这架飞机一动不动地停在新丘机场,对其它路过的伙伴迎来送往。
旅客发累了牢骚,开始无精打采地翻着手机。只有9排两端的一男一女,在一页一页翻着各自的书。
空姐开始送饮料,他要了加冰的矿泉水,她要了一杯椰子汁。
发晚饭时,他要了牛肉面条,她要了鱼肉米饭。
天色暗了下来,机舱里早已开了灯。
洛晨栩已经不能确定明天下午能不能顺利抵达广州,去做那台约定的手术。
赵小渔悬着的心倒是落下来一点,起码明天不用立刻进藏,就算要死也能缓缓。
也不知道读了多少首诗,窝在一个地方一动不动久了,竟然比一直奔跑还要累。赵小渔觉得背好疼,困得快睡着了。
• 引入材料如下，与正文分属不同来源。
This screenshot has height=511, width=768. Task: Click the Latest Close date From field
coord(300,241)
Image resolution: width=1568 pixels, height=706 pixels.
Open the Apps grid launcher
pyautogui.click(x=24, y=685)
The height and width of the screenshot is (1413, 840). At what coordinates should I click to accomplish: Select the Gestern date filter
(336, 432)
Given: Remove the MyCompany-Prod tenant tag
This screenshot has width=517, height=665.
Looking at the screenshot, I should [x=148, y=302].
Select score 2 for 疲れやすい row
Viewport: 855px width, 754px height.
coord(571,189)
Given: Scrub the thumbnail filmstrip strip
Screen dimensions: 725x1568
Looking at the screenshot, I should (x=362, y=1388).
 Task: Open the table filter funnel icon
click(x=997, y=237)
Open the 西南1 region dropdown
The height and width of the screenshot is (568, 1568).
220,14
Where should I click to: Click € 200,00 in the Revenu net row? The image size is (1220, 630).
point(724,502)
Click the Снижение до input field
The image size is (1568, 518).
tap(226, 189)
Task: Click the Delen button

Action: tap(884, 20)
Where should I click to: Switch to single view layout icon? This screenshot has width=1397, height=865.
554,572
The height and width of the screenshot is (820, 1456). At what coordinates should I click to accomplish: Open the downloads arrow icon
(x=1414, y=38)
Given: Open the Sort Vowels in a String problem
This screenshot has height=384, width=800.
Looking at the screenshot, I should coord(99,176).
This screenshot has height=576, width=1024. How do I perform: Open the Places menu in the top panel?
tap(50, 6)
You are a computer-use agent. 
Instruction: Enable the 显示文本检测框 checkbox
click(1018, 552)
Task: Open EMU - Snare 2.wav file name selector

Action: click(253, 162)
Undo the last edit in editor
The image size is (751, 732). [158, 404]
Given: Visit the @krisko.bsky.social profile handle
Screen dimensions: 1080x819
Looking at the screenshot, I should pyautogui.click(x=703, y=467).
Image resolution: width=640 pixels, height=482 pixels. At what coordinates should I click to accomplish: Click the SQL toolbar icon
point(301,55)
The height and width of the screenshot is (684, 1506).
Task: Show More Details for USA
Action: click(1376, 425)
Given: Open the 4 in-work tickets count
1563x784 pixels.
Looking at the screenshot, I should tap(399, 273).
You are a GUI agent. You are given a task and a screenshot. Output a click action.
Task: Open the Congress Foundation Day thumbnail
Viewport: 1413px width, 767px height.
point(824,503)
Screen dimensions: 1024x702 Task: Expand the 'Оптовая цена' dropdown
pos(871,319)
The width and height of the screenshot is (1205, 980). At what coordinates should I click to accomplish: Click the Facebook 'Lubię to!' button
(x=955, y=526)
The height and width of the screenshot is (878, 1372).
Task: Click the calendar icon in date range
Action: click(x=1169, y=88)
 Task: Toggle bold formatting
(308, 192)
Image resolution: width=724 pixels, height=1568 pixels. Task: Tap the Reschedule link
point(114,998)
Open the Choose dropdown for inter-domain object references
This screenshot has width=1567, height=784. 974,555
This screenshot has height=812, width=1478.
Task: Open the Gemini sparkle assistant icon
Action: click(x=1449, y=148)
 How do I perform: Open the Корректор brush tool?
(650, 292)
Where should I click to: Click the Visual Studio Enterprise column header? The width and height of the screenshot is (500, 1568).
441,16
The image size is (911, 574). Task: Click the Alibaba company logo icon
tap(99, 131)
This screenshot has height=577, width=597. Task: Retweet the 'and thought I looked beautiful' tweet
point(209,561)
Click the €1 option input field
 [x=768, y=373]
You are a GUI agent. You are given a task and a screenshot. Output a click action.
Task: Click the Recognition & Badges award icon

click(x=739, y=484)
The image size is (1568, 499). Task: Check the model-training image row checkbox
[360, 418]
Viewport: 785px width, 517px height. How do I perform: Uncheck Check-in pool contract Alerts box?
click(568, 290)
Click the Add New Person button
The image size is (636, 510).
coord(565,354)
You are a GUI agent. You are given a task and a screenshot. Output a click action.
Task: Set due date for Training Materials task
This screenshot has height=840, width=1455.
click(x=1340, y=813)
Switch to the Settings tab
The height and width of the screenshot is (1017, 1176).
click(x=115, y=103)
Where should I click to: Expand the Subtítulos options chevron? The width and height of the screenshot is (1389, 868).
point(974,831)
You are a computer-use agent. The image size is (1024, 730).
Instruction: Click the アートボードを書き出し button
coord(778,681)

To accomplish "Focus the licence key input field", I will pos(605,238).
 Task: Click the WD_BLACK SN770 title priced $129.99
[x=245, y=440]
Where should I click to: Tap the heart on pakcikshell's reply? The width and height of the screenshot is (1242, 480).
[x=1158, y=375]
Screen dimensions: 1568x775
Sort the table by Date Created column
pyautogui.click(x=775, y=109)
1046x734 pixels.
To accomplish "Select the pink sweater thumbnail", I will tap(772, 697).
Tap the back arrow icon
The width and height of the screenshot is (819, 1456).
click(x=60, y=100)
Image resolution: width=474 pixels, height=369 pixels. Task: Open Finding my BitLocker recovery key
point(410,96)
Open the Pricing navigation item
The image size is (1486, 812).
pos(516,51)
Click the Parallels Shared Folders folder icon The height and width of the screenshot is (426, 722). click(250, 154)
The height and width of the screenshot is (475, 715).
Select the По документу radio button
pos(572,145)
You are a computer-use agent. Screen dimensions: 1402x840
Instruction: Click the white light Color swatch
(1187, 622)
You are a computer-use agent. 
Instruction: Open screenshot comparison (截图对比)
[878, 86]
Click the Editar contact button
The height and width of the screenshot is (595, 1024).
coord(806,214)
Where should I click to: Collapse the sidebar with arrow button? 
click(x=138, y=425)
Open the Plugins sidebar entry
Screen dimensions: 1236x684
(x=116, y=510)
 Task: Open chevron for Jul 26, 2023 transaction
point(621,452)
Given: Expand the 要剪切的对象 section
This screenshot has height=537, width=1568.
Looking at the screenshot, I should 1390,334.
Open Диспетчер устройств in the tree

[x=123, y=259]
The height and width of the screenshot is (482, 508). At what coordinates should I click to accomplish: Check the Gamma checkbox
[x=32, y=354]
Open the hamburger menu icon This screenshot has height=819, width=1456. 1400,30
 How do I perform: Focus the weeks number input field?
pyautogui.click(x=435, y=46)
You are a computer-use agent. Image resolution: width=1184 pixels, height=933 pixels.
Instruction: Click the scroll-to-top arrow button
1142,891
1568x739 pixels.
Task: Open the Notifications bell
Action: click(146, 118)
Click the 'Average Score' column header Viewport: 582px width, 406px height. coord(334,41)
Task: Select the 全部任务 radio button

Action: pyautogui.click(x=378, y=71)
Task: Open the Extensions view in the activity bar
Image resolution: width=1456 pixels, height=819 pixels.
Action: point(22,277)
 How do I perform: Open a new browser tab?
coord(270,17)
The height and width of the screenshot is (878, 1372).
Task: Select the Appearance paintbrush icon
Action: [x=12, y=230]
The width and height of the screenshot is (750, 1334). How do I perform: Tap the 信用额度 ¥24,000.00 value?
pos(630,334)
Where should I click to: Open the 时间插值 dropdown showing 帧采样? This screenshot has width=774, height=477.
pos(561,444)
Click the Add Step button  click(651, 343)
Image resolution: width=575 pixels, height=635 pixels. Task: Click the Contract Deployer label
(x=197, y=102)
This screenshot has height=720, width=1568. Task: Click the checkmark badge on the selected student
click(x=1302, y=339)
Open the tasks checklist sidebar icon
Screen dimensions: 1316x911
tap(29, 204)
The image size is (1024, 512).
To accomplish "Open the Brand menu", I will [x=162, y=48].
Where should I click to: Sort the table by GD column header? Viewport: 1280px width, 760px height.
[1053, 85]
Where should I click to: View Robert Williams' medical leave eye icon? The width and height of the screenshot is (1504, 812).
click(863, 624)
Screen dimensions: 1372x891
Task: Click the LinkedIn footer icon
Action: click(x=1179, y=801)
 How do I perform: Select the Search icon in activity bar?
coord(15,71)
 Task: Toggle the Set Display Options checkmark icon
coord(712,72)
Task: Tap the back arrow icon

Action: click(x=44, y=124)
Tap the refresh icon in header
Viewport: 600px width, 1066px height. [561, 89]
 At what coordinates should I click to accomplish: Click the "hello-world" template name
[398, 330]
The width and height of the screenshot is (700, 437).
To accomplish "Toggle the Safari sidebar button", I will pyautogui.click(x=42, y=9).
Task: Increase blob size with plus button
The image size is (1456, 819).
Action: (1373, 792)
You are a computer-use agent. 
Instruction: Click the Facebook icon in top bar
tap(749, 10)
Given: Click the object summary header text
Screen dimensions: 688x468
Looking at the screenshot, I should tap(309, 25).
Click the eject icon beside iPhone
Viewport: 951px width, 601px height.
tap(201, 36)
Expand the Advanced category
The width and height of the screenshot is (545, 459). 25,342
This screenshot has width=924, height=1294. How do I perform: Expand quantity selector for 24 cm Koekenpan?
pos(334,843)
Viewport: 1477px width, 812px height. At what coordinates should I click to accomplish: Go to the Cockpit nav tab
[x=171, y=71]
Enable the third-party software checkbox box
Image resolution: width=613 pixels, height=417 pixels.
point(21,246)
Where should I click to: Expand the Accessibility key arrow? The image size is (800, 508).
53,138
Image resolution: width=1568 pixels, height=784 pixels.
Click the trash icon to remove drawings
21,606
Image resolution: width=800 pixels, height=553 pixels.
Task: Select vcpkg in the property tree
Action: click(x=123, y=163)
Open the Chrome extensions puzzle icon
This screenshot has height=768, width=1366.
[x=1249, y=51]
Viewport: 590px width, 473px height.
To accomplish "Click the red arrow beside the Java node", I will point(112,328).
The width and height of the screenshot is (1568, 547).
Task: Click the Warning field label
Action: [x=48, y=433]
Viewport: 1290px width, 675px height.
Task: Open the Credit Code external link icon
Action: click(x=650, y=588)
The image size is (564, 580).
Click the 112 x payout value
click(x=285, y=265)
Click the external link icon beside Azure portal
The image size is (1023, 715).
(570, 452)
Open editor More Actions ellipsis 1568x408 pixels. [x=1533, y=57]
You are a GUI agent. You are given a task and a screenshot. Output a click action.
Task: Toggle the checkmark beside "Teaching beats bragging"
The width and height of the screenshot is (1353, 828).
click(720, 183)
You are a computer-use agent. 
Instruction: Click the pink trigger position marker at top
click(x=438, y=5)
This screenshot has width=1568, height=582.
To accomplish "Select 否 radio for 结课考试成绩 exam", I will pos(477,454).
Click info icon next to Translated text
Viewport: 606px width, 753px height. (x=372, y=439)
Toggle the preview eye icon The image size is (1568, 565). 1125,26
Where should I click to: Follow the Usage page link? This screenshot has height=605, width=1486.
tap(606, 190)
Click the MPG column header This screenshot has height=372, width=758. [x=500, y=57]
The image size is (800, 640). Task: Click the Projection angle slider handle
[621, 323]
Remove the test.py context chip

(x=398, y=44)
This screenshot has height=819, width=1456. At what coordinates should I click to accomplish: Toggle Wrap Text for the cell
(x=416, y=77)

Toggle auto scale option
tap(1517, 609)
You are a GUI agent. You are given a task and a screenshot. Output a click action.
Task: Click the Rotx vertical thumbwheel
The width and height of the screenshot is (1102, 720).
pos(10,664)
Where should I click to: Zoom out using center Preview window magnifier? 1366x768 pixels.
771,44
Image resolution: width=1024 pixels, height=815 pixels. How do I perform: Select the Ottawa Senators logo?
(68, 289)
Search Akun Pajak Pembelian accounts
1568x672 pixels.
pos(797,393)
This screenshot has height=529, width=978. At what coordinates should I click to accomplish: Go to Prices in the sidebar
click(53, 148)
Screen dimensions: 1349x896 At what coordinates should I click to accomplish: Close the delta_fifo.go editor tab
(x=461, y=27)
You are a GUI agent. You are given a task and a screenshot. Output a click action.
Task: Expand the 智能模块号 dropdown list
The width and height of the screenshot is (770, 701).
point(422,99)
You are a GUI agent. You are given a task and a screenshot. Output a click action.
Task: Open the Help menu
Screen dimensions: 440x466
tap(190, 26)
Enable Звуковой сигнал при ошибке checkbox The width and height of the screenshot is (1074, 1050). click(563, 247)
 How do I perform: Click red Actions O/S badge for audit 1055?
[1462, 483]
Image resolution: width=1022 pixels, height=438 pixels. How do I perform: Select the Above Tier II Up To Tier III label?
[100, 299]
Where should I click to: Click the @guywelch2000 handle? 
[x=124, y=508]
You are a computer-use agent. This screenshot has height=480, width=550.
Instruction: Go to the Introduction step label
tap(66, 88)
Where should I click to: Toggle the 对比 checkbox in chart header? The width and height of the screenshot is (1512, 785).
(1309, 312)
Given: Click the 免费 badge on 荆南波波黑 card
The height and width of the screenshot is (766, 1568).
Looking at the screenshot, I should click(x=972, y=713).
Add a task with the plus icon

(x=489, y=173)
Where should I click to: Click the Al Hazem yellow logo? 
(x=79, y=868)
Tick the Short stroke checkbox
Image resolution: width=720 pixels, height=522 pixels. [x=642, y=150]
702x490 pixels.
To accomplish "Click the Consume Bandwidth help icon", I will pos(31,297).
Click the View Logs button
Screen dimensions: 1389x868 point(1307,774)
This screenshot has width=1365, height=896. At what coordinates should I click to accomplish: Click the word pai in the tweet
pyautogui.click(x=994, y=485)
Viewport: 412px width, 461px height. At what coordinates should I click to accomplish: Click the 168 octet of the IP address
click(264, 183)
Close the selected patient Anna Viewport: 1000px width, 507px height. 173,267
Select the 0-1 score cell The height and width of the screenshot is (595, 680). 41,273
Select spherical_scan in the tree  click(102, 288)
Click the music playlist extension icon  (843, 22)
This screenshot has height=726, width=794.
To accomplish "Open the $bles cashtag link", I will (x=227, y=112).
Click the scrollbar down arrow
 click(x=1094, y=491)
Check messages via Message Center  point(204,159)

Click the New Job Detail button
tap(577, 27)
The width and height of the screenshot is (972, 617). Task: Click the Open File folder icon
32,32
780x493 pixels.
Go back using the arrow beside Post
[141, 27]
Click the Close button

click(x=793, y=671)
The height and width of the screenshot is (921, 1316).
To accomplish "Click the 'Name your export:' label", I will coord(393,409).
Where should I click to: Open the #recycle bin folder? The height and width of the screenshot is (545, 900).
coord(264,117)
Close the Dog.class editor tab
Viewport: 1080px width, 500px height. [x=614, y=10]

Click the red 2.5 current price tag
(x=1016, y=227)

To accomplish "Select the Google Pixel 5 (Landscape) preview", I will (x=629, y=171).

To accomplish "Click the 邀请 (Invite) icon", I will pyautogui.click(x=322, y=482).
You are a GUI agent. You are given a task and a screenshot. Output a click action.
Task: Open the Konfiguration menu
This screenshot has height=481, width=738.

晚上十点半,等到的不是起飞的消息,是安排他们在机场附近的宾馆先休息。
飞机上的安静又一次被爆破,被困在路上的人们几乎抓狂,只有赵小渔心里偷偷松了口气。
旅客在过道上排成排,仍坐在座位上看书的洛晨栩抬眼打量了一眼那个看唐诗的姑娘。
自来卷眼镜女孩。长了一脸痘痘,估计得要做几次仪器才能痊愈。
从穿着气质上看,她应该是个大学生吧,估计是暑假独自旅行的。
洛晨栩扬了下眉毛,有点羡慕。
想着自己大学的时候也有空转遍全国,现在每年里程数虽然急剧增加,却再也没空游山玩水,陪伴他的只剩下仪器和手术刀。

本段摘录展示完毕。